------ Task material ------

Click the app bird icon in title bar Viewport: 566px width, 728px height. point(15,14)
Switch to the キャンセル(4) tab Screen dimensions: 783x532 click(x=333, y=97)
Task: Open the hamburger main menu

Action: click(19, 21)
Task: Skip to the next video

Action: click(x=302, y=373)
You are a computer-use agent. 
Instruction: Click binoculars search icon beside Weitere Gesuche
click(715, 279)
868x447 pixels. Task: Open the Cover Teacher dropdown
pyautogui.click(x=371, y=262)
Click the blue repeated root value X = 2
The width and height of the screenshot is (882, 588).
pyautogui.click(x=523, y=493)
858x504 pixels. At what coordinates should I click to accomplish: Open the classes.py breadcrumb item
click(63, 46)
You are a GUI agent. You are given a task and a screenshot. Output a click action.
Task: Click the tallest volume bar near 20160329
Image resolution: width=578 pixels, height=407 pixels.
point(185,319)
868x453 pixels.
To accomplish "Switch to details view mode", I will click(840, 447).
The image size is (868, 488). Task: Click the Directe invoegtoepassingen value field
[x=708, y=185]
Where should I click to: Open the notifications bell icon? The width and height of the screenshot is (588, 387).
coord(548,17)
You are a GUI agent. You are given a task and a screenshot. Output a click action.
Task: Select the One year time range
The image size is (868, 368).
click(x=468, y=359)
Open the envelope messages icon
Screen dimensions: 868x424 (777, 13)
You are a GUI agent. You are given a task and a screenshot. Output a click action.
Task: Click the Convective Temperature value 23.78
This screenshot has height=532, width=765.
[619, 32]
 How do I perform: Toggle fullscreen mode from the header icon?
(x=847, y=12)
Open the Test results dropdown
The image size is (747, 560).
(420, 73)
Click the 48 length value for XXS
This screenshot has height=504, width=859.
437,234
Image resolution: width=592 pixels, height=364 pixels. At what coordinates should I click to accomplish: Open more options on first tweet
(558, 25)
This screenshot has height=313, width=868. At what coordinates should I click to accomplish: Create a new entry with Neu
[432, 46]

------

Your objective: Copy verbatim the span of lines that begins with the line holding "Image resolution: width=592" and ends at the last line of the records.

Completed exercise:
Image resolution: width=592 pixels, height=364 pixels. At what coordinates should I click to accomplish: Open more options on first tweet
(558, 25)
This screenshot has height=313, width=868. At what coordinates should I click to accomplish: Create a new entry with Neu
[432, 46]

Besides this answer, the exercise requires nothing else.